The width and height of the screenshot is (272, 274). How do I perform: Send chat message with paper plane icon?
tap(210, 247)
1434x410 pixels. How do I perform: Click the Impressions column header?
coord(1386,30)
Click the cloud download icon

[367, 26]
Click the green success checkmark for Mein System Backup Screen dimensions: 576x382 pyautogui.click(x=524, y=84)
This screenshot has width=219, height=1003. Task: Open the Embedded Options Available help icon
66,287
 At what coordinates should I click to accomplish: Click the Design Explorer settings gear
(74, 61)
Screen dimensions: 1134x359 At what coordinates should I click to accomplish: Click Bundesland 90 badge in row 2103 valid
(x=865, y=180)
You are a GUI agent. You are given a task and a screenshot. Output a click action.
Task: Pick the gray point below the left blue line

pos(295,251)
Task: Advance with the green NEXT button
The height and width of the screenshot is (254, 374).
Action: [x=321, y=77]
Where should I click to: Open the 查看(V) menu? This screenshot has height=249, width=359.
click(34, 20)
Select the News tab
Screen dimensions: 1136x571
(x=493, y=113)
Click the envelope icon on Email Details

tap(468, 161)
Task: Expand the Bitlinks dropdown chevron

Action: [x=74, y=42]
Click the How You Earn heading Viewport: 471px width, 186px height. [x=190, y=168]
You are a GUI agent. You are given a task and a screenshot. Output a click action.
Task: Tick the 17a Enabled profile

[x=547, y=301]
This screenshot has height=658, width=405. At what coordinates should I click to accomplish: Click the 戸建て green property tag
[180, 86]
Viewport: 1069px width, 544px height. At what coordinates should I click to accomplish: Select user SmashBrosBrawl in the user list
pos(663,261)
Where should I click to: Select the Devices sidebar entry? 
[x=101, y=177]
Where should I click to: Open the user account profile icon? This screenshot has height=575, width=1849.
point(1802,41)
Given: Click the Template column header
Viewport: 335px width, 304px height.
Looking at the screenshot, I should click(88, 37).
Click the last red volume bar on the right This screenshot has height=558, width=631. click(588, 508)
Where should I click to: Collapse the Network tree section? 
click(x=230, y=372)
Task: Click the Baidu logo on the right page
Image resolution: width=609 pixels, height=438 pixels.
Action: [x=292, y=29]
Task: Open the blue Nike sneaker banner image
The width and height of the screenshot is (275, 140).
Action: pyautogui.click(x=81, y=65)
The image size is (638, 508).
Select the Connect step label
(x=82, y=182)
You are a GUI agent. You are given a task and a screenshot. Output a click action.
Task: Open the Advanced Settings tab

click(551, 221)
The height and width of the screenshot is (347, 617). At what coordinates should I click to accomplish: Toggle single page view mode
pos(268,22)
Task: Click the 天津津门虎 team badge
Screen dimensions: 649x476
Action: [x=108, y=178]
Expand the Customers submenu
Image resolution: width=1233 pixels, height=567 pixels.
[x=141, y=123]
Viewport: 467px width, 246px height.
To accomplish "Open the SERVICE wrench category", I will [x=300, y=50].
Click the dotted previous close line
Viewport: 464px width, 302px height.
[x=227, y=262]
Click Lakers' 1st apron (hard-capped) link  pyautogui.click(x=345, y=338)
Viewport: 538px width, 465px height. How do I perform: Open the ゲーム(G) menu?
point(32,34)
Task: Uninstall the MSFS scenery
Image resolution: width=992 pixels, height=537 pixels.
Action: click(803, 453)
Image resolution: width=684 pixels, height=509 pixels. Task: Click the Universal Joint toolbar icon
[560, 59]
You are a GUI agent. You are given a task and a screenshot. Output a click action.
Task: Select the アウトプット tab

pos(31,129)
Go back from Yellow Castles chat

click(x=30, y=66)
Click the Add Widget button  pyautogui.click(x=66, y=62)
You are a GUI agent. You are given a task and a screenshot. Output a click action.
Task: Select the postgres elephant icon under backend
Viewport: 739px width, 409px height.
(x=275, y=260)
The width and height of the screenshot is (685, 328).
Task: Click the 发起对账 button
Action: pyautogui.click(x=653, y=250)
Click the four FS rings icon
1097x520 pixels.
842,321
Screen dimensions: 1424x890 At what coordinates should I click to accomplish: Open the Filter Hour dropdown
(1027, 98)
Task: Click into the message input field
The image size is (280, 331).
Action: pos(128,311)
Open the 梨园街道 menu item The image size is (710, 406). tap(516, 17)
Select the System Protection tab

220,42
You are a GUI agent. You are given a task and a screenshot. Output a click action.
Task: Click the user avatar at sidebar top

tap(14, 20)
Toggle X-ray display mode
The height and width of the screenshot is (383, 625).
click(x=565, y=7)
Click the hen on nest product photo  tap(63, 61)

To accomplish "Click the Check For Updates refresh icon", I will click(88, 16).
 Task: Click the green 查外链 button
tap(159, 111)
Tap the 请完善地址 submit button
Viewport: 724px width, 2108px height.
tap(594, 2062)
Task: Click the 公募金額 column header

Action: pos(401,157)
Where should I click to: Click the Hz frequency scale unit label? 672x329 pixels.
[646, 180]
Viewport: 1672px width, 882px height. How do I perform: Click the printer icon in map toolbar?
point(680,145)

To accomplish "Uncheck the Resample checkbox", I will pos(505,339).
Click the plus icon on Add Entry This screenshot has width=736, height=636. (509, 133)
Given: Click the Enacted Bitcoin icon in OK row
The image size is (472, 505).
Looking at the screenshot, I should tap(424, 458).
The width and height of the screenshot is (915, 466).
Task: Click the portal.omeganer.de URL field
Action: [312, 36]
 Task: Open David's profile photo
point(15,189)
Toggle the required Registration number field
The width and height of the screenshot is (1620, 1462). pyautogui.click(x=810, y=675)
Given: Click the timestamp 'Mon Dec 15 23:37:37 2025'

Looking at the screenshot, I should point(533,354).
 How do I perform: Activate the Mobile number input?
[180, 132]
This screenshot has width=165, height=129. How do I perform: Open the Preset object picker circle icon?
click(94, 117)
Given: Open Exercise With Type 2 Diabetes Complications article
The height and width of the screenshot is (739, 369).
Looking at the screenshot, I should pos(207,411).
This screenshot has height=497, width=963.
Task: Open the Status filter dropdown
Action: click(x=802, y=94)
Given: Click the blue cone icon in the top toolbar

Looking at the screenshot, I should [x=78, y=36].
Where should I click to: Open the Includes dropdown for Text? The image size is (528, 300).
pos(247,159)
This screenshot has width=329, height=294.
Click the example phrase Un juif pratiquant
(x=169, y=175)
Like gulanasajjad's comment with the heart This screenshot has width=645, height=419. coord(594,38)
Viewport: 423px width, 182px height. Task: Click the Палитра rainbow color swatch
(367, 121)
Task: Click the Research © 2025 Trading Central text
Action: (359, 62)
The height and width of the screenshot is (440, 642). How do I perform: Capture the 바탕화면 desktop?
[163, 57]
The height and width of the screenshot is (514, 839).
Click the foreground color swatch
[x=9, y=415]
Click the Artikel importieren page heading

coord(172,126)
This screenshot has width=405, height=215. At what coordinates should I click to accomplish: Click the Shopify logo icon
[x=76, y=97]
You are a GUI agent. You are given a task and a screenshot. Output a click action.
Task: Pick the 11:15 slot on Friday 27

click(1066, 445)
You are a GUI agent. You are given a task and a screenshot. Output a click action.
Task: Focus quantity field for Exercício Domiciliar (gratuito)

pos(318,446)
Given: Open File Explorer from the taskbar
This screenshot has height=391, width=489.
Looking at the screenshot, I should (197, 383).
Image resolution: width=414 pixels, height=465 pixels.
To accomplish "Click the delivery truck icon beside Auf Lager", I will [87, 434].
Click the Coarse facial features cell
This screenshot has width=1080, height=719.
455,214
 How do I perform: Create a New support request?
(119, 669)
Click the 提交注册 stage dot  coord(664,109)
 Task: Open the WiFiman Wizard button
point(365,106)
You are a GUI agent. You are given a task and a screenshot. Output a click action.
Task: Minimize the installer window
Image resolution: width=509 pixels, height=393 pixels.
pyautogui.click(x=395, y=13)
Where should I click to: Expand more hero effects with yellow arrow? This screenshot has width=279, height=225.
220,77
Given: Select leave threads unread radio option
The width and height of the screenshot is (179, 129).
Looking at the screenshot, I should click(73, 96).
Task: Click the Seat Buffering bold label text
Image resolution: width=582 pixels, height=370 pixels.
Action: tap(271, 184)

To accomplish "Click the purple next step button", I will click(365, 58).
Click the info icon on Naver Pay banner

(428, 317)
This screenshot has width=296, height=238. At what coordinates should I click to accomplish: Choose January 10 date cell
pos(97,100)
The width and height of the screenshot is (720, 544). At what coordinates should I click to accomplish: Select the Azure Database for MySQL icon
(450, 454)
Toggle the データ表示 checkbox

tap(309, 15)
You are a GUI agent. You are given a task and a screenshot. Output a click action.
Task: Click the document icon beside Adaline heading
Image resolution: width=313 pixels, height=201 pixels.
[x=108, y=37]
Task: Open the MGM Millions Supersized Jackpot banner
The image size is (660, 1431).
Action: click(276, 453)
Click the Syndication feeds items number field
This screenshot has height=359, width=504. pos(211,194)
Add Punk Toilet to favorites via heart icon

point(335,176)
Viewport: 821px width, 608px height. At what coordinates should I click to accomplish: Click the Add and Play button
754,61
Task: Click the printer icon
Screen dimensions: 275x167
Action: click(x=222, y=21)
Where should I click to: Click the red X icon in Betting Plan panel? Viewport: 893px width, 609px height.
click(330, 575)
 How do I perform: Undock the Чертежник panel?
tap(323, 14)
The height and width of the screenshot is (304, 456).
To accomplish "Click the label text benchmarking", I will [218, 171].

++++++

*WORK TASK*.
What is needed is an exact copy of the lines from the one containing "This screenshot has width=1080, height=719." through the last line of the records above, both included.

*ANSWER TO THIS TASK*.
This screenshot has width=1080, height=719.
455,214
 How do I perform: Create a New support request?
(119, 669)
Click the 提交注册 stage dot  coord(664,109)
 Task: Open the WiFiman Wizard button
point(365,106)
You are a GUI agent. You are given a task and a screenshot. Output a click action.
Task: Minimize the installer window
Image resolution: width=509 pixels, height=393 pixels.
pyautogui.click(x=395, y=13)
Where should I click to: Expand more hero effects with yellow arrow? This screenshot has width=279, height=225.
220,77
Given: Select leave threads unread radio option
The width and height of the screenshot is (179, 129).
Looking at the screenshot, I should click(73, 96).
Task: Click the Seat Buffering bold label text
Image resolution: width=582 pixels, height=370 pixels.
Action: tap(271, 184)

To accomplish "Click the purple next step button", I will click(365, 58).
Click the info icon on Naver Pay banner

(428, 317)
This screenshot has width=296, height=238. At what coordinates should I click to accomplish: Choose January 10 date cell
pos(97,100)
The width and height of the screenshot is (720, 544). At what coordinates should I click to accomplish: Select the Azure Database for MySQL icon
(450, 454)
Toggle the データ表示 checkbox

tap(309, 15)
You are a GUI agent. You are given a task and a screenshot. Output a click action.
Task: Click the document icon beside Adaline heading
Image resolution: width=313 pixels, height=201 pixels.
[x=108, y=37]
Task: Open the MGM Millions Supersized Jackpot banner
The image size is (660, 1431).
Action: click(276, 453)
Click the Syndication feeds items number field
This screenshot has height=359, width=504. pos(211,194)
Add Punk Toilet to favorites via heart icon

point(335,176)
Viewport: 821px width, 608px height. At what coordinates should I click to accomplish: Click the Add and Play button
754,61
Task: Click the printer icon
Screen dimensions: 275x167
Action: click(x=222, y=21)
Where should I click to: Click the red X icon in Betting Plan panel? Viewport: 893px width, 609px height.
click(330, 575)
 How do I perform: Undock the Чертежник panel?
tap(323, 14)
The height and width of the screenshot is (304, 456).
To accomplish "Click the label text benchmarking", I will [218, 171].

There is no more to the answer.